Your assignment
Begin with the line containing "Where should I", end with the last line of the records, and retype everything in between exactly, without the pictures.

"""

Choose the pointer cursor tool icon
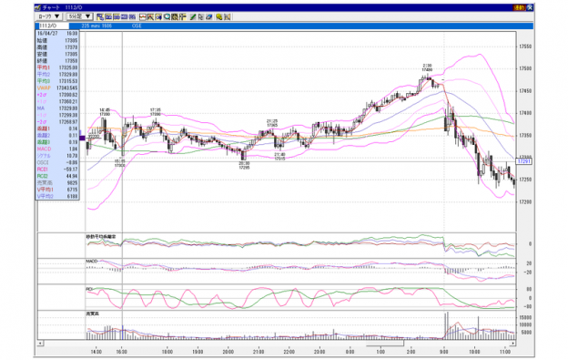Viewport: 568px width, 360px height. (x=200, y=16)
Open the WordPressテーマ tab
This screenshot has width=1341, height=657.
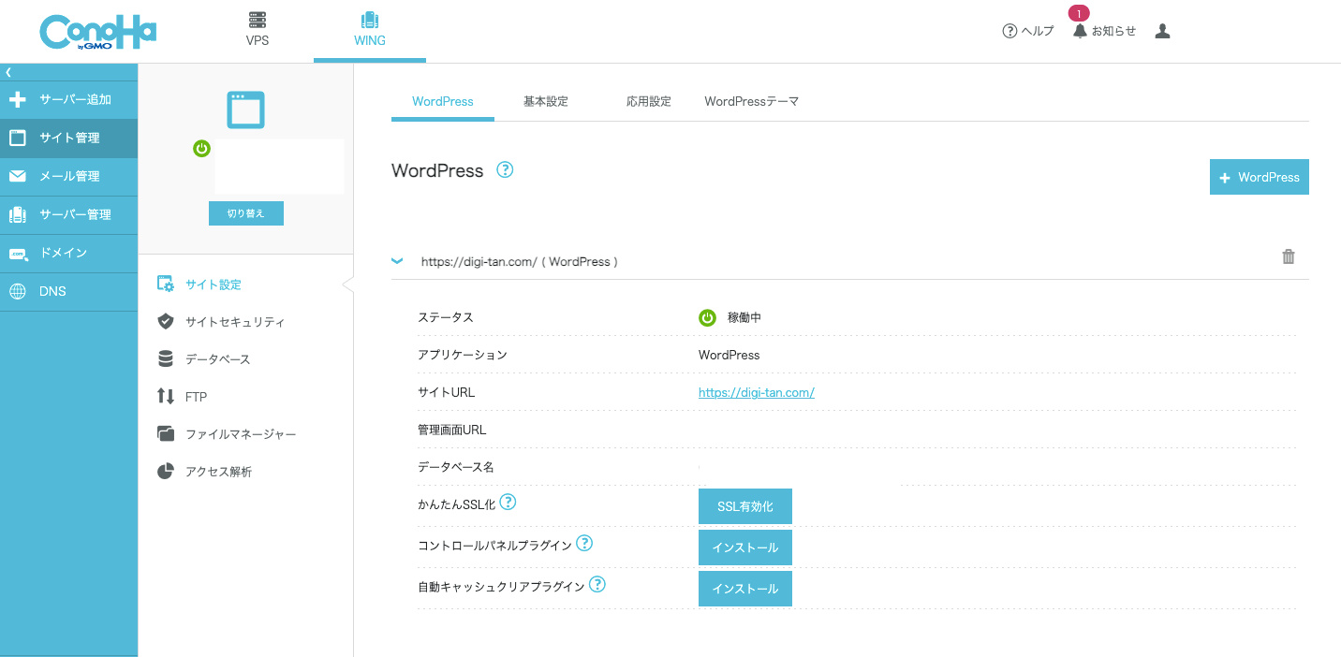pyautogui.click(x=751, y=101)
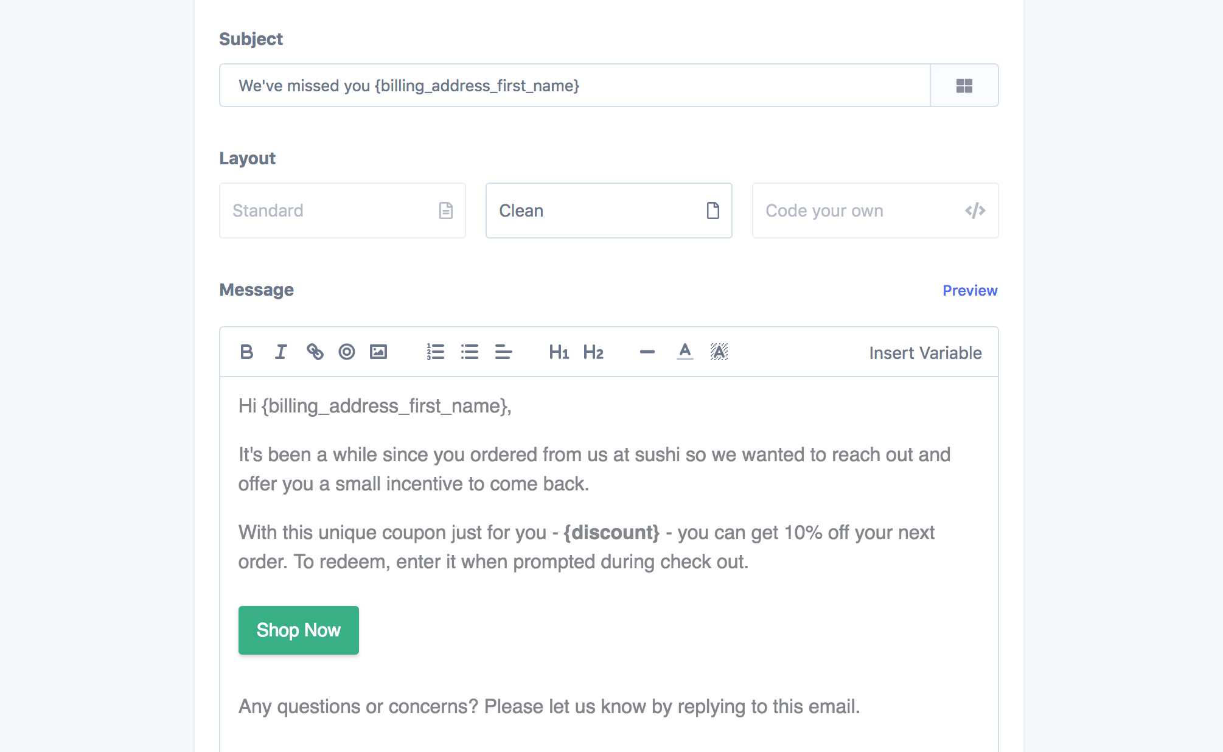Insert a link into the message
The width and height of the screenshot is (1223, 752).
pyautogui.click(x=315, y=352)
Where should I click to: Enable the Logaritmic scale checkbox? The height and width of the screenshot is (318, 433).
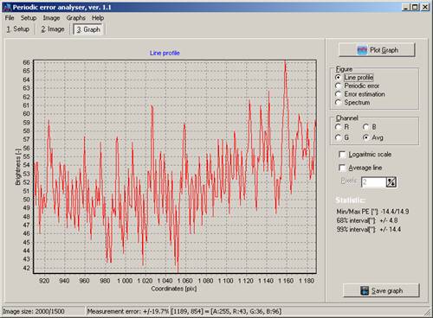[x=342, y=155]
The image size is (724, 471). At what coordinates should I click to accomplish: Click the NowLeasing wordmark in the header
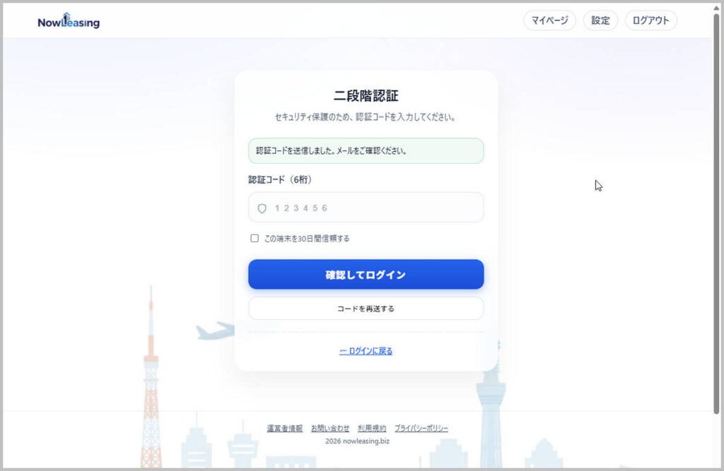coord(69,22)
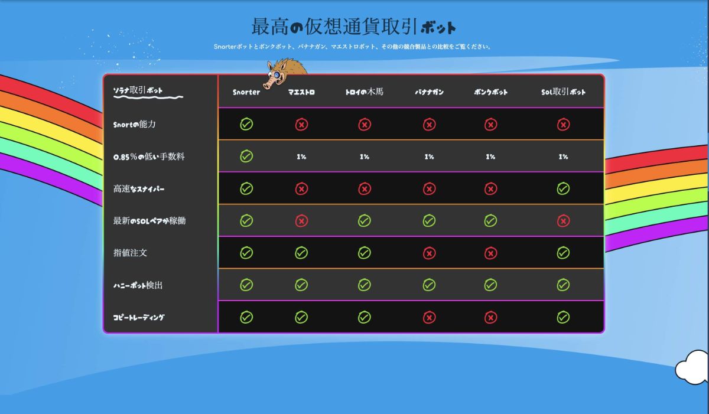Select the red X under マエストロ for 高速なスナイパー
This screenshot has width=709, height=414.
[x=303, y=188]
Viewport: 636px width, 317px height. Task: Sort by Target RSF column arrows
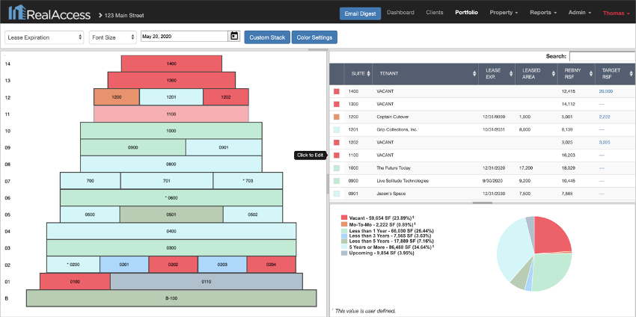tap(631, 74)
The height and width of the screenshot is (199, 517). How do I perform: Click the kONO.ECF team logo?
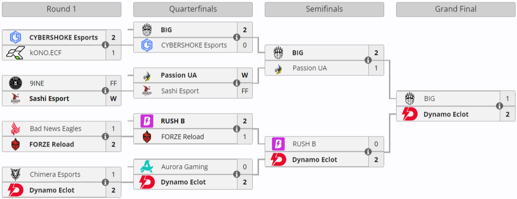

"""

Finished task
Where should I click to: Enable the Logaritmic scale checkbox? The height and width of the screenshot is (318, 433).
[x=342, y=155]
The image size is (724, 471). At what coordinates should I click to accomplish: Click the NowLeasing wordmark in the header
coord(69,22)
Select the red X under マエストロ for 高速なスナイパー
This screenshot has width=709, height=414.
[x=303, y=188]
Viewport: 636px width, 317px height. Task: Sort by Target RSF column arrows
tap(631, 74)
The height and width of the screenshot is (199, 517). How do I perform: Click the kONO.ECF team logo?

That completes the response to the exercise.